We had a set of clothes we kept aside and only put on on a Sunday for going to the kirk. What a grand day we had – everybody was walking then. There were no cars or anything; everybody was walking. What a grand time we had on the road, all speaking together! Fourteen miles was the size of Rousay right round it, and I’ve been round it on a Sunday, every bit of it and at my auntie’s home at night for tea and milking the kye then. We’d go home at eight o’clock, running pieces of the road to get home on time then as well as now. Far better – dances at night, and all. And it was spoken about for a while. Now they never speak about a dance, it’s just that common.
My father was the only fiddler on Rousay for a great while, and he taught the other ones to play. He was a grand fiddler; he just fairly fitted into the dances and the time. Polkas and Schottisches and the Four-Couple Reel and the Flowers of Edinburgh. There were dances that came in and they learnt them from Kirkwall: Rory O’ More and Strip the Willow and the Queen Victoria.
We had a grand walk at our wedding, everybody went out with their partners and my father was there with the fiddle playing and played the whole road home and we were going with him – I suppose we did maybe fully two miles. We married in the house, decorated up for it. Plenty of whisky and plenty of ale and plenty of cakes and plum pudding and sweeties. We had our dance and we had our walk – the Quadrilles and the Lancers – that’s dancing! – and they take the sweep and everybody takes hands and they sweep in and that’s good dancing!
* Maggie Ann’s parents were Magnus Craigie and Ellen Cooper. Ellen’s parents were David Cooper and Douglas Craigie [Douglas being a popular female name in those days.] Ellen was born in 1859 when they were living at Sound in Egilsay, and was the eldest of their fourteen children.
Maggie Ann’s father Magnus married Ellen in 1879 and between 1880 and 1898 they had thirteen children.
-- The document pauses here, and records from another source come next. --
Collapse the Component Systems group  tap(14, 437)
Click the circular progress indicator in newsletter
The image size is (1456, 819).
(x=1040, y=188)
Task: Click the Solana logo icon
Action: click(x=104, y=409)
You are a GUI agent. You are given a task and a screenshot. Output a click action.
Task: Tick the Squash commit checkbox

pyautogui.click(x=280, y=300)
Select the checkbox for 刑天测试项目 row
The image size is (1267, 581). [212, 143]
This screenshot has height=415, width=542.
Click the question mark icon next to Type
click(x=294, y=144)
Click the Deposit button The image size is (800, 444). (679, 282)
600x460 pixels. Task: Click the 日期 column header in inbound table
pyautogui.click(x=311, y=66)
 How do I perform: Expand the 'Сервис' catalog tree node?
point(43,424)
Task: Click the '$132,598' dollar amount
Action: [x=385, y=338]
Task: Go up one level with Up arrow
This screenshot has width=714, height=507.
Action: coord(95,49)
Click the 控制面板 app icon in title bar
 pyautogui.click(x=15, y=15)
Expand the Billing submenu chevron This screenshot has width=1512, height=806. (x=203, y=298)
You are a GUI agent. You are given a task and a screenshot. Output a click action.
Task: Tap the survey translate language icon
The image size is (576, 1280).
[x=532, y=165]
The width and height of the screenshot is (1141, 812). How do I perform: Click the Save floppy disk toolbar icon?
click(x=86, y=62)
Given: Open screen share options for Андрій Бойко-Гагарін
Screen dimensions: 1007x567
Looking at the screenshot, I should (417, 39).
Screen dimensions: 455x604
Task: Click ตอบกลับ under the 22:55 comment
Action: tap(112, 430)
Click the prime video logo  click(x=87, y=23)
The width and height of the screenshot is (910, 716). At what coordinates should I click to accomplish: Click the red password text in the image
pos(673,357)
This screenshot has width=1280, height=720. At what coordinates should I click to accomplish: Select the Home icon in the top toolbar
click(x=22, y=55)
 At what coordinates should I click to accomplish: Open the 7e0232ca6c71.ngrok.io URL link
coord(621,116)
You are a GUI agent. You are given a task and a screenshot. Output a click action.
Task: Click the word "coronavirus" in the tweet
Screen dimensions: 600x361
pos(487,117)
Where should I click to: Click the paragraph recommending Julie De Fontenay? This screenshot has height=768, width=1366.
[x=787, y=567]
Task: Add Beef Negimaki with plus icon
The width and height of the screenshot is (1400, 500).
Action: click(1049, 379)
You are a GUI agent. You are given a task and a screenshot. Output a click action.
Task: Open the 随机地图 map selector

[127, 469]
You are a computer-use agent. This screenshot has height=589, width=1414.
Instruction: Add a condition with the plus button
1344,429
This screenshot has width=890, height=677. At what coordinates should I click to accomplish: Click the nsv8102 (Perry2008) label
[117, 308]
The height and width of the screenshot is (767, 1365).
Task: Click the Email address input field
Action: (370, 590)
Magnus was the youngest of seven children born to Alexander Craigie of Whoam, later Falquoy, and Ann Murray, whose parents were Magnus Murray and Janet Robertson of Tofts, Quandale.
Maggie Ann married John Clouston, son of Magnus Clouston and Jane Craigie of Tou [later Shalter] in 1899 and they had two children, John and Maggie Jean.
Maggie Ann was born on 17 May 1880 – and passed away on 23 February 1989, just ten weeks or so short of her 109th birthday.